> Required task
Please retype the lines of the records from the one containing "You are a computer-use" through the one containing "Instruction: Expand the", both included, without any changes.

> Data to process
::::

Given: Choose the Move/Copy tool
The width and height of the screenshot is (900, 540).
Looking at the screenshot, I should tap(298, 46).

::::

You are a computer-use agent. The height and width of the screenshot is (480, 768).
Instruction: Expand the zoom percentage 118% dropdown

::::

> Solution to this exercise
You are a computer-use agent. The height and width of the screenshot is (480, 768).
Instruction: Expand the zoom percentage 118% dropdown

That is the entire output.